PROBLEM LINK:
Author: Sergey Kulik
Testers: Vasya Antoniuk and Kevin Atienza
Translators: Vasya Antoniuk (Russian), Team VNOI (Vietnamese) and Hu Zecong (Mandarin)
Editorialist: Kevin Atienza
DIFFICULTY:
Easy
PREREQUISITES:
Strings, palindromes, ad hoc, dynamic programming
PROBLEM:
Given N, output a string consisting of lowercase letters such that there are exactly N palindromic substrings. Two substrings are considered different if they have different starting / ending positions.
QUICK EXPLANATION:
Print a string of length N of the following form: abcabcabcabcabcabc...
. This string has exactly N palindromic substrings.
EXPLANATION:
This problem admits many kinds of solutions. We’ll first describe the simplest one.
Simple
Notice that any string with length K has at least K palindromic substrings, because every single-character substring is palindromic! Thus, the answer, if it exists, must have a length of \le N. Unfortunately, most strings of length K actually has strictly more than K palindromic substrings. For example, abababab
contains 8 one-character palindromic substrings, but it also has the substrings aba
, bab
, ababa
, etc., appearing multiple times. In fact, if there is a character appearing twice consecutively, then you automatically have more than K palindromic substrings.
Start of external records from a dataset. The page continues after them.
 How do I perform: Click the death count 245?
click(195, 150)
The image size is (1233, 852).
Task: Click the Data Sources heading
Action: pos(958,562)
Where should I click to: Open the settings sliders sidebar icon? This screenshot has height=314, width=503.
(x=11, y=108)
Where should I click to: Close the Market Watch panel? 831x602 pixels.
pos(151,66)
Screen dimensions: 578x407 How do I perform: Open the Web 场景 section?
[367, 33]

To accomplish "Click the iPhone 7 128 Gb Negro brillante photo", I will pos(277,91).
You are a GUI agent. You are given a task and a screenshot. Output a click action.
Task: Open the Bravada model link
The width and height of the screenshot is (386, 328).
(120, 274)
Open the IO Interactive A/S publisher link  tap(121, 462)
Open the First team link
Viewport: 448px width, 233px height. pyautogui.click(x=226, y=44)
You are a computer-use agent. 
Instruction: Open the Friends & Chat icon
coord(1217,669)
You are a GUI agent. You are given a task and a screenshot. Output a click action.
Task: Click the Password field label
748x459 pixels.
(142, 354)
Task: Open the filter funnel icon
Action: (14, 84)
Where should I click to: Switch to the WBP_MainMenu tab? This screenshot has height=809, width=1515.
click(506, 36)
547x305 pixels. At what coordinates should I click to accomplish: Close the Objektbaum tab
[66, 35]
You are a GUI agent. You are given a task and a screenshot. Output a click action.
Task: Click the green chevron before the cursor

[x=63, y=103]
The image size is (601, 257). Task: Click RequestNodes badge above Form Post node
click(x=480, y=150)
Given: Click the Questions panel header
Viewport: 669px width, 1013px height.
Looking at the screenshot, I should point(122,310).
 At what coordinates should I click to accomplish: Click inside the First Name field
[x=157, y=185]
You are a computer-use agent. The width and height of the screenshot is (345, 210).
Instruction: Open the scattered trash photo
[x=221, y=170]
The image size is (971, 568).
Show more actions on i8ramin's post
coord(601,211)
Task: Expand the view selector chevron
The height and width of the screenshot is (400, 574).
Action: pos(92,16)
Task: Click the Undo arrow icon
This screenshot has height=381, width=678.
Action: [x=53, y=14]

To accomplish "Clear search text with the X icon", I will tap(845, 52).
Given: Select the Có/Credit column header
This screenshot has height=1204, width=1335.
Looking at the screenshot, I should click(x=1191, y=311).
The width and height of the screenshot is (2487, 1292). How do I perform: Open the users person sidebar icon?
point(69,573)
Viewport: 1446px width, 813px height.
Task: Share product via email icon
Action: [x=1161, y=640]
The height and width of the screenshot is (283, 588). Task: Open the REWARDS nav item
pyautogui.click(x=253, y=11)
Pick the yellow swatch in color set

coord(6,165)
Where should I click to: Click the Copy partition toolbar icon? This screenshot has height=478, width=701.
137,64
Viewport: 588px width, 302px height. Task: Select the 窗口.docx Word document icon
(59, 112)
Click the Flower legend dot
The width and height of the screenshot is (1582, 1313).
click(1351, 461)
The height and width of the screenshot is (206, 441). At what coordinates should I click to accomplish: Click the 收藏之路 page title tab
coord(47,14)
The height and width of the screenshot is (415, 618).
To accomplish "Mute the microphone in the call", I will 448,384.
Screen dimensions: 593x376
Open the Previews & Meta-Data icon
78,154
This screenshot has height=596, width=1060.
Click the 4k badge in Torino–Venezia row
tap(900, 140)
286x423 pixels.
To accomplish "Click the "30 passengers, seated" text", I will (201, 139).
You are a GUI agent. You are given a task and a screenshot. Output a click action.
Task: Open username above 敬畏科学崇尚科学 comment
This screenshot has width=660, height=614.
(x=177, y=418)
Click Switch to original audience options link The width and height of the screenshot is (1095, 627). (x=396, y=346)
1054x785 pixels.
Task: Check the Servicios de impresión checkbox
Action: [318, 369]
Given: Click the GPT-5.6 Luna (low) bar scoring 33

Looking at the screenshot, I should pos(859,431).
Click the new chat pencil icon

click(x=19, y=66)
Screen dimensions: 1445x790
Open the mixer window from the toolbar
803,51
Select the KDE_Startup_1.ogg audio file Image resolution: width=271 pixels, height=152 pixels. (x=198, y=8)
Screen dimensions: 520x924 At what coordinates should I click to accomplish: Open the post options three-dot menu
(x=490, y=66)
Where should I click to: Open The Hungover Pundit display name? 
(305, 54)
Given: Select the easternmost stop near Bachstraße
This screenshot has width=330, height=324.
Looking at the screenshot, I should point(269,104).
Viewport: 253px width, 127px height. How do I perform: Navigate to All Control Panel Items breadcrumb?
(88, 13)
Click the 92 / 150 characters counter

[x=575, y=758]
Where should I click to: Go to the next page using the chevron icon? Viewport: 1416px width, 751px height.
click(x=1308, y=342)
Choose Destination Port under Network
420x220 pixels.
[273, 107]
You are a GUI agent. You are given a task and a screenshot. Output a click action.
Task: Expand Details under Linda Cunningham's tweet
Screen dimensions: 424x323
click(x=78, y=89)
In the extreme case, in a string consisting of only one letter like aaaaa...
, all substrings are palindromic.
But in fact there are ways to construct a string of length K having exactly K palindromic substrings. One of the simplest is a string of the form: abcabcabcabcabcabc...
. It’s easy to see why it doesn’t have any palindromic substring of length > 1: any substring of length > 1 has at least one of the following substrings: ab
, bc
, and ca
. But the reversals of these substrings don’t appear anywhere in the string!
Thus, a very, very simple solution arises: Simply print a string of the form abcabcabcabcabcabc...
of length N!
Short
The above solution is probably the simplest you can ever get. But what if we are conserving letters, i.e., we want the string to be as short as possible?
In that case, we want our string to actually have lots of palindromic substrings of length > 1. As mentioned above, an example of this is a string consisting of only one character like aaaaa...
. If the length is K, then there are 1 + 2 + 3 + \ldots + K = K(K+1)/2 palindromic substrings. Thus, to form a string with N palindromic substrings, we simply find a K such that K(K+1)/2 = N. Unfortunately, not all N s can be represented as K(K+1)/2. In fact, such numbers are rare! Below x, there are only approximately \sqrt{2x} such values.
The idea in this solution is to append such single-character strings together to form one large string. For example, consider the strings aaa...aaabbb...bbb
. Suppose there are A a
s and B b
s. It’s easy to see that no palindromic substrings containing an a
and a b
because if so, the substring ab
would appear, but the reversal, ba
, doesn’t appear anywhere in the string! Thus, there are A(A+1)/2 + B(B+1)/2 palindromic substrings. Similarly, aaa...aaabbb...bbbccc...ccc
has A(A+1)/2 + B(B+1)/2 + C(C+1)/2 substrings, etc…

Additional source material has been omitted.